It's been a little longer than a week since I've been back in Mumbai after an incredible week in Basel. This year, in addition to Art Basel I also explored Design Miami, the section of the fair dedicated to design; Schaulager, a unique and awe inspiring art exhibition and storage space; Foundation Beyeler, a museum with an excellent collection situated in the Swiss countryside and the Vitra Design Museum, a spectacular piece of architecture located on the German side of the border. If you do make it to Basel next year, be sure to add these names to your list.

The range and quality of work on view at Art Basel is staggering, and a week is hardly enough to get your head around it all. There's no doubt that it is infact 'the' fair to find top quality art works and to get a general glimpse into the current global art scene. The fair certainly lives up to it's reputation of bringing together the art worlds best. Admits the global heavy weights, -with the likes of David Zwirner, Hauser & Wirth, Gagosian, White Cube, Pace and Mariam Goodman- the fair also organises interesting encounters which include curated sections, satellite events, film screenings and talks. Unlimited, the fairs curated section displays larger than life installations by critically acclaimed modern and contemporary artists.

Amongst the blue chip names of the global art world was also a section dedicated to Sudarshan Shetty's work. Both SKE and Galerie Krinzinger came together to present a large installation of Shetty's iconic a wood and porcelain vases and plates as well as a piece of video work. 14 Rooms, curated by Hans-Ulrich Obrist and Klaus Biesenbach, on the other hand, consists of 14 mini-performances created by artists including Marina Abramovic, Yoko Ono and Damian Hirst, each in a small space behind mirrored doors, open one door, and there's a performance. "Performance art is usually at the periphery, so why not put it front and center?" they explained. While the South Asian presence might have been limited but it was certainly felt.

Both Chemould Prescott Road and Gallery SKE presented an excellent section of works by some of the subcontinents leading contemporary artists including Atul Dodiya, Sudarshan Shetty and Bharti Kher. Works by artists like Waqas Khan, Sakshi Gupta, Bharti Kher and Jitish Kallat were also on view in galleries like Galerie Perrotin, Galerie Daneil Templon and Galerie Krinzinger. On view at Chemould was a stunning installation by Atul Dodiya, a large Rashid Rana panel created using his iconic digital slicing technique as well as water colour paintings and a little museum of curiosities by Mithu Sen.

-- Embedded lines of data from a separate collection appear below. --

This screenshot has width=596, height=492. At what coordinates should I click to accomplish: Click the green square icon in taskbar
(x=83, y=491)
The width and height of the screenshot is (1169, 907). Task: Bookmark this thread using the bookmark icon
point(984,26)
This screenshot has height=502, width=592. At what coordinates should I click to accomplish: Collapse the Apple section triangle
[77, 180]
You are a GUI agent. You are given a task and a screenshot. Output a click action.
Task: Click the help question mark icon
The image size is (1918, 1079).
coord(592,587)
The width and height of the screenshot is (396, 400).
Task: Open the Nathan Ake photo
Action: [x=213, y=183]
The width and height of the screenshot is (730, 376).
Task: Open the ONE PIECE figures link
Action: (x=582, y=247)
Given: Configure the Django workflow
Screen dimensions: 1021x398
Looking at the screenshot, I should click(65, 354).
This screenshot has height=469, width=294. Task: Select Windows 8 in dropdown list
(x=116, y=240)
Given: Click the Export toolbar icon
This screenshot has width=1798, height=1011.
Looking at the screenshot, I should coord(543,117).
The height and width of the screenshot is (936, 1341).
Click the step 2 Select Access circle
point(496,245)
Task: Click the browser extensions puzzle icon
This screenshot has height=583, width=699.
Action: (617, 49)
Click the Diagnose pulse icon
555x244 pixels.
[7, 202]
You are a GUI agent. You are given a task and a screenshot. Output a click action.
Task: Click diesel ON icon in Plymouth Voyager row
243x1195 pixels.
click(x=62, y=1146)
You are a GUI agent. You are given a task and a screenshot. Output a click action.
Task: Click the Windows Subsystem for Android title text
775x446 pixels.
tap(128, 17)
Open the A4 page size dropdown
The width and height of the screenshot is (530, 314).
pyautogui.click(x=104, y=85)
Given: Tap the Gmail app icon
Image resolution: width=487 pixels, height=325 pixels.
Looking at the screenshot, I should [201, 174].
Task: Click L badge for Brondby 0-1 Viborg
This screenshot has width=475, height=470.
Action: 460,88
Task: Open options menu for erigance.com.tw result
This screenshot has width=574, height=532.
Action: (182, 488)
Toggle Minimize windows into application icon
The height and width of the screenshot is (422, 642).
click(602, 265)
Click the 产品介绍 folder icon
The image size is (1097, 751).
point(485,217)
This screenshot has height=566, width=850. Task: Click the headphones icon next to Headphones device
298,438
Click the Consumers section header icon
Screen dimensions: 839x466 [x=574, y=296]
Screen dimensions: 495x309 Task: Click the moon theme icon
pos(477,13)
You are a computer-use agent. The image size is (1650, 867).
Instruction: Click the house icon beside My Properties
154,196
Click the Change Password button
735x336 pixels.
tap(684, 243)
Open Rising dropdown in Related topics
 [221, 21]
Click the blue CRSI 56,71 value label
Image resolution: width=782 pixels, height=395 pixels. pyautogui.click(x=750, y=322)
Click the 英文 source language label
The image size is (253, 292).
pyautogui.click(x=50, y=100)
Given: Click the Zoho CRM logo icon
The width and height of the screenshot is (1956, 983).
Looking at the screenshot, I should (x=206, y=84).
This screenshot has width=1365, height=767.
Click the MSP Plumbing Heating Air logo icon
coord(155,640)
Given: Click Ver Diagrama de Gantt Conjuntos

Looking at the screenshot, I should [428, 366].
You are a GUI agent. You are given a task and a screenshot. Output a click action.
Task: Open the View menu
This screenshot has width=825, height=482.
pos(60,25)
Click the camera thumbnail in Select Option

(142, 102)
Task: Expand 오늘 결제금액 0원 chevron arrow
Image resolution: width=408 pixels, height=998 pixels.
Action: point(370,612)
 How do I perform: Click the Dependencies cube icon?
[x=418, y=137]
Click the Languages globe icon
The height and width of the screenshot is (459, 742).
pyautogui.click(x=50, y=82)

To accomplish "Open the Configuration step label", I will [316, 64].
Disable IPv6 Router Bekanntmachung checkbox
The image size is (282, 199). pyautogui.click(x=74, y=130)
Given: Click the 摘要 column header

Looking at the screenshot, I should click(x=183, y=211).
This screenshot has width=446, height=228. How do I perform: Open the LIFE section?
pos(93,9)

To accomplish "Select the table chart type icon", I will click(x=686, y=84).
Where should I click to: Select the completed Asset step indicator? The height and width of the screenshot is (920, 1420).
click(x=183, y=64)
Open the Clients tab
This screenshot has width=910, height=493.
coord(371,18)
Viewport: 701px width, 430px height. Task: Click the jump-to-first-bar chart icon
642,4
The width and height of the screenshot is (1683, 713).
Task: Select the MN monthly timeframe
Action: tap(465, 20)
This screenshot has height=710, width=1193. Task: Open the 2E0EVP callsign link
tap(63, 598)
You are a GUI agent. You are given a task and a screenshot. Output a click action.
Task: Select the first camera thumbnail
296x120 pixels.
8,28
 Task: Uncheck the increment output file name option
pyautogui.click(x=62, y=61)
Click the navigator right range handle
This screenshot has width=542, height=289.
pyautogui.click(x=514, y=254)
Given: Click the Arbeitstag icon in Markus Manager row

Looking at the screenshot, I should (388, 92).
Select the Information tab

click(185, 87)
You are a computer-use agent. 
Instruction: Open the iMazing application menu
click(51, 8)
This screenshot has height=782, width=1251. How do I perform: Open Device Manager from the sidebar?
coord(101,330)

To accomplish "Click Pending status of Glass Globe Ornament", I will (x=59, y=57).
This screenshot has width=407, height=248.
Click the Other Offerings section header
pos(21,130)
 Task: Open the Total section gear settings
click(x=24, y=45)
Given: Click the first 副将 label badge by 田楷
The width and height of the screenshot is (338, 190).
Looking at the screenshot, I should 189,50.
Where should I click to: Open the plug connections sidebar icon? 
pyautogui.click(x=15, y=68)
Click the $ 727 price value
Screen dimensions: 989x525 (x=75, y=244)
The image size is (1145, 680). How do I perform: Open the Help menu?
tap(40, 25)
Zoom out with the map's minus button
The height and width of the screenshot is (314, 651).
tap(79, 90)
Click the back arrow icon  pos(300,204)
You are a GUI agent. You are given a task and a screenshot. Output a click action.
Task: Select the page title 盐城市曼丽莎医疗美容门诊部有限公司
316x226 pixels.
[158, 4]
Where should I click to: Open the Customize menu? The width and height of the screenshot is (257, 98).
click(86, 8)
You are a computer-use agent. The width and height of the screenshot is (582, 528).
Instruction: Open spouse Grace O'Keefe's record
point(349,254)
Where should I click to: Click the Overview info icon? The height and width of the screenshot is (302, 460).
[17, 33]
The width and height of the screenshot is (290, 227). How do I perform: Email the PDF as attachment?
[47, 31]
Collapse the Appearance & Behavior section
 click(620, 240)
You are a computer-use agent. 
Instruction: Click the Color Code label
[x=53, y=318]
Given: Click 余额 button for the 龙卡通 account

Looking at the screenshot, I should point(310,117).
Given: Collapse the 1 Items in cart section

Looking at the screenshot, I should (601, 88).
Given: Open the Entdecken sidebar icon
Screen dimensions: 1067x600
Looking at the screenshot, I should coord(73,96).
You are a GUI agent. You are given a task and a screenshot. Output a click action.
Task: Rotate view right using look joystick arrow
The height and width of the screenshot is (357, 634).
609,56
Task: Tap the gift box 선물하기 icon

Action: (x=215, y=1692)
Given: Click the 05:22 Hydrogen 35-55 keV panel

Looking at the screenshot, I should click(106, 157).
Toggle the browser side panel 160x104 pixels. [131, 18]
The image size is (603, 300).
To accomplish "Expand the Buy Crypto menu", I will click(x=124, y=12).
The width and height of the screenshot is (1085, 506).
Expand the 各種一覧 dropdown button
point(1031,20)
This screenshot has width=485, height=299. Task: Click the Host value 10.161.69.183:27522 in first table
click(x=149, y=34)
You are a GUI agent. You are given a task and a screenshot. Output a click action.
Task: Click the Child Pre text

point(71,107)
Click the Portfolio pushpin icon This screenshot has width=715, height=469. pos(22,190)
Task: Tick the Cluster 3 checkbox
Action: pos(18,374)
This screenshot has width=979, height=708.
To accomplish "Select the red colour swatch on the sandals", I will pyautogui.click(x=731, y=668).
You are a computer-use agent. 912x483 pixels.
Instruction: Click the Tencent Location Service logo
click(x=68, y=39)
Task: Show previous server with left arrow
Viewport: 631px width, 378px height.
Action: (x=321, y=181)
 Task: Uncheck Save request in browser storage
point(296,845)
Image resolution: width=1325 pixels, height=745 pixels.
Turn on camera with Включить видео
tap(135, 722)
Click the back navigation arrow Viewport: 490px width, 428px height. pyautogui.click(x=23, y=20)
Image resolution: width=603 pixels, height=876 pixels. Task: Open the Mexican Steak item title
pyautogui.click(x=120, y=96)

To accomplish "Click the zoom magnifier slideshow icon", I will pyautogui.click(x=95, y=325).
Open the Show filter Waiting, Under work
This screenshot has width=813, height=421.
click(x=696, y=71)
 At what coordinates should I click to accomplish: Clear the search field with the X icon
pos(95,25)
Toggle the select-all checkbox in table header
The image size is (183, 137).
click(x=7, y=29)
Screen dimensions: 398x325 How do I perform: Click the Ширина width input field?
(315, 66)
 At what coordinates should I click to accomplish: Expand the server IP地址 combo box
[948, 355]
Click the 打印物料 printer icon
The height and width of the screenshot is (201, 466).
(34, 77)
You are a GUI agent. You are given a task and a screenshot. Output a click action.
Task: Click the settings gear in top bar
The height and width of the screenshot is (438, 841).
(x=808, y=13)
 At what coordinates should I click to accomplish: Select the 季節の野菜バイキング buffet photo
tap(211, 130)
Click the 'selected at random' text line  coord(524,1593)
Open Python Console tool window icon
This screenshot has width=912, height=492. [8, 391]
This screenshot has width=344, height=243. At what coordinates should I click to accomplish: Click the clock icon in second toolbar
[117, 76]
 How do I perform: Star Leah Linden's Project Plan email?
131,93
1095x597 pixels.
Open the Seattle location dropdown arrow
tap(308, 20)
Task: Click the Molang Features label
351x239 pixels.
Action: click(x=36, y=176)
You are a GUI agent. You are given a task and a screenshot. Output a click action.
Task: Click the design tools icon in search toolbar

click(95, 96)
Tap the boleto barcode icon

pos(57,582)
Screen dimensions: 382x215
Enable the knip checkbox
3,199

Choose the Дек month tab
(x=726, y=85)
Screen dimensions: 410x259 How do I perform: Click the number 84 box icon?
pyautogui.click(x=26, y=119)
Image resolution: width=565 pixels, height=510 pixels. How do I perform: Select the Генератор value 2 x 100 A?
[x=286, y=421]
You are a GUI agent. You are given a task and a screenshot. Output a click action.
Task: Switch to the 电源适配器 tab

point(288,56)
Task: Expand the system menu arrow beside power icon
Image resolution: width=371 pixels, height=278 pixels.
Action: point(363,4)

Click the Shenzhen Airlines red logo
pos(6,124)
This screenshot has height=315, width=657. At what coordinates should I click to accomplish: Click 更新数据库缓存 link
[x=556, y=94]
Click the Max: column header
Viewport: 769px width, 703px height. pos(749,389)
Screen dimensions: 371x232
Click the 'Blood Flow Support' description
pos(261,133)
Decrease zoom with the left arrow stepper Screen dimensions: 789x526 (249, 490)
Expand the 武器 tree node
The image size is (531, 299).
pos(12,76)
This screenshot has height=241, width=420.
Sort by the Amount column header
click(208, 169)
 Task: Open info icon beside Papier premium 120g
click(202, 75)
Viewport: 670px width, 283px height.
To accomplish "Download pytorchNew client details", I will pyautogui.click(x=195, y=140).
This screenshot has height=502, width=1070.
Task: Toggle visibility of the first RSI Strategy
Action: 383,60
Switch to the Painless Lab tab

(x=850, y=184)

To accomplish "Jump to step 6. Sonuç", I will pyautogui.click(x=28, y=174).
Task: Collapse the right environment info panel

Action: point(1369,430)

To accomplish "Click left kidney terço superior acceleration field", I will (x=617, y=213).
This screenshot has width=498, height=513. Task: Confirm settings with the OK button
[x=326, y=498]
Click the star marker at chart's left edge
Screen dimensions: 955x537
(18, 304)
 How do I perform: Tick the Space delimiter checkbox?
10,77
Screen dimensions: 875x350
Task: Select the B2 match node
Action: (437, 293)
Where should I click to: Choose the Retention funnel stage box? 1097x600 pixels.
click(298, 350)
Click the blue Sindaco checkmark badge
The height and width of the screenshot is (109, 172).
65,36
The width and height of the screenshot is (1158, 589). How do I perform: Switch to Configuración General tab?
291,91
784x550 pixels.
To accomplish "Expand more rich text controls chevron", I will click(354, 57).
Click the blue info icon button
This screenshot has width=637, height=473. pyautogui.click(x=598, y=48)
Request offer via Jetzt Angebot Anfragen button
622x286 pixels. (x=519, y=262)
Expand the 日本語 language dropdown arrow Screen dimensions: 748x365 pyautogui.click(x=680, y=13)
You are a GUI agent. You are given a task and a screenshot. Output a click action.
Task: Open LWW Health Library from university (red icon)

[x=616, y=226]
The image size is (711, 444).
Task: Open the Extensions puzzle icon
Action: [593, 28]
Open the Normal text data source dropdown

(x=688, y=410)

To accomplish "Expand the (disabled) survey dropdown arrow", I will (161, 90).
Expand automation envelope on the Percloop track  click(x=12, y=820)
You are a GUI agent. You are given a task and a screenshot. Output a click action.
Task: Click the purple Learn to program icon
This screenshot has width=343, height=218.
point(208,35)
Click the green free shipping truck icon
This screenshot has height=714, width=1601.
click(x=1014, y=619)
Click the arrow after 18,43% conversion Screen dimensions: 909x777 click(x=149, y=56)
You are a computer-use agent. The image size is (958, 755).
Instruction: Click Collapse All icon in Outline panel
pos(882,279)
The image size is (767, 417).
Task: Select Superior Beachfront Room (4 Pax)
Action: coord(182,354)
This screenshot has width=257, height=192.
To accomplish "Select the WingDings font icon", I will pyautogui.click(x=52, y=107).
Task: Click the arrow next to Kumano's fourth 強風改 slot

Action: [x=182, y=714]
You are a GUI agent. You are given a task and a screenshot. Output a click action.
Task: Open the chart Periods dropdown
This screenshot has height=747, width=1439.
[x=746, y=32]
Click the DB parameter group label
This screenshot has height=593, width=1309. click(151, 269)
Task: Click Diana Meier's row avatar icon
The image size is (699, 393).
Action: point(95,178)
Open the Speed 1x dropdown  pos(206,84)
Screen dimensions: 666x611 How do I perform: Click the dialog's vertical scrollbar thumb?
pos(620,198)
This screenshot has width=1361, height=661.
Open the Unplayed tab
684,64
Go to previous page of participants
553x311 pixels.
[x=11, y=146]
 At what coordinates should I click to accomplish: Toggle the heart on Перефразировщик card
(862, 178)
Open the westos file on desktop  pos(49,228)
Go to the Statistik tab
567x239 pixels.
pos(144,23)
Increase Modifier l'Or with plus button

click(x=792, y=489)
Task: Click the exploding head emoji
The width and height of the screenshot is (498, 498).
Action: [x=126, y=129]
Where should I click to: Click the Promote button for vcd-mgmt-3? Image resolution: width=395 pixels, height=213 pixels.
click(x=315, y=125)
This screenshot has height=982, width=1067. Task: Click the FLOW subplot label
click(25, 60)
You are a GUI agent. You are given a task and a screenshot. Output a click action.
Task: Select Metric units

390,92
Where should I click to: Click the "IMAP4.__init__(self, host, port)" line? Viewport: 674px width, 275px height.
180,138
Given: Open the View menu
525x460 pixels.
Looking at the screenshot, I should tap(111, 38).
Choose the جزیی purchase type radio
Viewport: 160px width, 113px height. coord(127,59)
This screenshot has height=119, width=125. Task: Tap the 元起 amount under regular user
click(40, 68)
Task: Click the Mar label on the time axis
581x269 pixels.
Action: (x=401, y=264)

The gallery also showed Hema Upadhyay's large granular panels made of long rice grains which proved to be extremely popular amongst fair visitors. SKE on the other hand presented one of Prabhavati Meppayil's copper wire and lime gesso panels, Bharti Kher's sculptures Man Woman 1, a large work by Sheela Gowda which consisted of both photographic prints and sculpture as well as one of Navin Thomas's quirky constructions made of a salvaged machinist lamp and horns.

Sudahrshan Shetty took centre stage with an installation that occupied the central wall of the booth as well as a presence in the Unlimited section of the fair. Despite a limited presence at the fair, Naeem Mohaiemen stole the spotlight with an exhibition of works at the Kunsthalle Basel curated by museum director Adam Szymczyk. The exhibition was definitely a must visit during the fair, bringing together an interesting selection of video work, sculpture, two dimensional and text based works as well as other important works from the artists career. I was especially happy to see Rankin Street, the work I loaned to the museum amongst Szymczyk's selection of Naeem's work.